得点は演技構成点と言って、10点満点でジャッジ(10人くらいの審査員)で採点する。最高点と最低点を除いた点数群の平均点で決まる。スケーティングに伸びがあるか、音楽と演技が合っているか、わざと技の間のつなぎに工夫があるか、音楽をどう解釈しているか、独創性はあるかなど5項目を採点する。
具体的にどう採点するかは知らない。ある程度、主観もともなう。つまり、ジャッジその人個人の好みや解釈にも影響する。だから10人くらいたくさんのジャッジで見るわけ。なので、基本的に極端な偏見やひいき、不正は入り込めないと見る。そもそも、ジャッジの不正疑惑事件があって、それで根本的改正が行われて現在の採点方式になったので。
でも、こと細かく採点している一方で、やはり演技全体の雰囲気や出来具合は採点に影響する。ジャンプの失敗で転んでばかりいたら、当然、音楽とのズレも大きくなり、演技構成点も低くなっていく。技術要素点とまったくの無関係ではいられないわけだ。
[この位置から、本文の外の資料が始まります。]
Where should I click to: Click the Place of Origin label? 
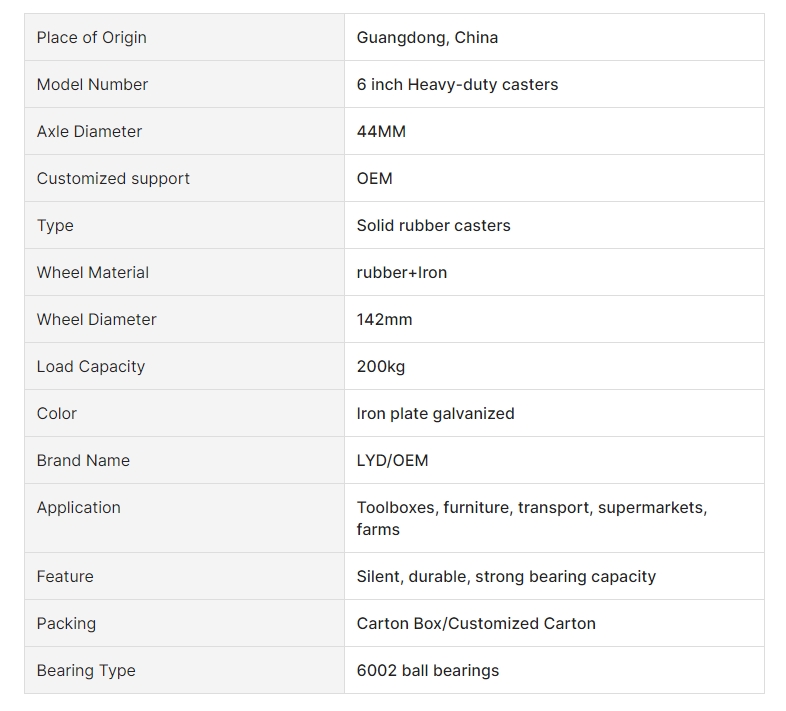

さて、表現力としては、コーチが初心者クラスの子どもたちに指導しているのは・・・、
最初は皆、恥ずかしがっているもの。やらせてみても演技が小さい。そこで、コーチはいかに、恥ずかしさをとっぱらせて、演技が大きくなるように工夫していく。上下の運動を大きく思い切りの良さを引き出せれば、小さな選手の身体はみるみる大きく見えてくる。オーバーなアクションで印象深く見せることも必要。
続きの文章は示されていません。